Thursday, July 23, 2015

BDM127, 2D concept art for Graffiti Girl, 23 July

One set of bricks is warmer than the other...
GG will be animated with more "otherworldly" physical capabilities.  Her knees aren't going to bend backwards, or anything, but she should move with more freedom and flexibility than a flesh and blood woman.  Her arms and legs were already elongated and you can really see it in this piece.  She will also have a wilder demeanor to separate her personality from Monkey who will be more courtly in keeping with his surroundings.  She won't be as passive when Madame Le Snob and the Painter come to cover her up.

I like the separation between the background and Graffiti Girl.  She should be obviously made of different paint than Monkey and the shadow of the bricks through her body her will create the illusion of depth and movement over a rough and irregular surface.  To make her look like graffiti, I sketched her out in white and then roughly coloured her in with white brushwork to separate her colour layer from the brick.  The next layer was a black outline, slightly within the white, and a 51% paint bucket fill.  I am so glad to rediscover the paint bucket function!  Repeated passes of the brush intensify the colour and leave strokes.  That may be useful when I make Monkey, who is an oil painting.  That's going to take more thought and development... keeping the colour flat will be part of what separates him from the backgrounds.  He may need to be made with heavier paint bucket fills.  GG has a nice chalky/spray quality and was done entirely in Photoshop.  That's a lot of stripes to be doing in every single frame.  I will explore the tiling pattern option that Rachel showed me.  That should speed things up considerably if I can find a way of making it look right.  Or maybe a brush that will paint two lines of different colours at the same time.  Does such a thing exist?

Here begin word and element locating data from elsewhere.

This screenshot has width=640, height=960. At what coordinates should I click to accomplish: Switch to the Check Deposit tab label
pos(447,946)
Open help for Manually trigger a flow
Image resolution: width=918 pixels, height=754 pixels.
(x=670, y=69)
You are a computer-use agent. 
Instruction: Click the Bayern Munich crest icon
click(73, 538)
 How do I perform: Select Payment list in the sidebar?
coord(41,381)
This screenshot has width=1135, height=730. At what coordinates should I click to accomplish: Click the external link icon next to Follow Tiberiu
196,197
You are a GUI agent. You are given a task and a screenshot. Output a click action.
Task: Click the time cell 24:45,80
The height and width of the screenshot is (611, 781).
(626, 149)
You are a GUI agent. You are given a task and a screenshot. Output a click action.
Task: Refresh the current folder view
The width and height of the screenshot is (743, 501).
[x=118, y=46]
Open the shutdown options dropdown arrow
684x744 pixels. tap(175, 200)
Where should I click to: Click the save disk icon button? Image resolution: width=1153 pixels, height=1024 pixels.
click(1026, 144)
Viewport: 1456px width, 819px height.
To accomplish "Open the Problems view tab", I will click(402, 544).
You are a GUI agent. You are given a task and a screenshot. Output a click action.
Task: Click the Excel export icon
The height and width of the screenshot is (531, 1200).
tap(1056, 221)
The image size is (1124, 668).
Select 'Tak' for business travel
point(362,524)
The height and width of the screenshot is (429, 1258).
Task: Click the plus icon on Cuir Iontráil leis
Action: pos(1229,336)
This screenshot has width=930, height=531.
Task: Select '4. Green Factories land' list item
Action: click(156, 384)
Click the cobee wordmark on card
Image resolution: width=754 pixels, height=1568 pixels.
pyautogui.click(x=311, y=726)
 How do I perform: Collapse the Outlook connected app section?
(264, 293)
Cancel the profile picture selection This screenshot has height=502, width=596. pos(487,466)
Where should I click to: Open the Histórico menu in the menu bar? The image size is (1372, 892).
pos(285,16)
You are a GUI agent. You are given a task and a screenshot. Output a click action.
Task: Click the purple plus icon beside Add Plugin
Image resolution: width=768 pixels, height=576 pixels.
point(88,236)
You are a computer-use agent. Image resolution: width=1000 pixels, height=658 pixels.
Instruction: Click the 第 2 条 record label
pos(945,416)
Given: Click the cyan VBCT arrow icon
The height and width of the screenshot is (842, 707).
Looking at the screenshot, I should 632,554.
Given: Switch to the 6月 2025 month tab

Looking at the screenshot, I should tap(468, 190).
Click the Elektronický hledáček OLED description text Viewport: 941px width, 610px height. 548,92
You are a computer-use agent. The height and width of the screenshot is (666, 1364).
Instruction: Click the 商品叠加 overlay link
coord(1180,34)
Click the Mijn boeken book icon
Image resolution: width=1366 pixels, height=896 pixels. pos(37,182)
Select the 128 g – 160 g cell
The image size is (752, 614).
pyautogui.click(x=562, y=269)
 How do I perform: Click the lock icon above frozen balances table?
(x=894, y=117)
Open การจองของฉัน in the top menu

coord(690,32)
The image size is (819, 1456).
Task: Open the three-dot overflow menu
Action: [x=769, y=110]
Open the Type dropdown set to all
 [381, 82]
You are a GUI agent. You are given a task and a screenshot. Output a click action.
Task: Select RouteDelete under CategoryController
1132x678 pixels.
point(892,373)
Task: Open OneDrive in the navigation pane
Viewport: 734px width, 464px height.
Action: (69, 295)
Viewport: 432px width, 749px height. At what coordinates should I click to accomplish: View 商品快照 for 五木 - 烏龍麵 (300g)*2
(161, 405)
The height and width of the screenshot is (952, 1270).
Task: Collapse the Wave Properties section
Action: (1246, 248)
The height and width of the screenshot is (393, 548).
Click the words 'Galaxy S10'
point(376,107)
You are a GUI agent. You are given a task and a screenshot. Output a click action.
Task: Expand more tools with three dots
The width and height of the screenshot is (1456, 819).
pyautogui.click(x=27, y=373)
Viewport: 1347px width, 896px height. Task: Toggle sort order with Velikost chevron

I did the brick in Corel painter and then imported it into Photoshop to filter, adjust colour, and arrange on the wall. The second layer was made with a flat light colour and a few passes with a brush to add interest to the grout.  The lighter grouting with separate the brick without interfering with the black outlines of the characters.  I know that I can make my backgrounds wherever I want, but the characters will be rendered exclusively in Toon Boom Harmony.  I need to spend more time learning how to use that program's paint functions.  The background style is looking much more painterly than McCracken-y.  WWCMCD?
Simpler brick background
Right back to where I started!  I will not be McCrackening the brick.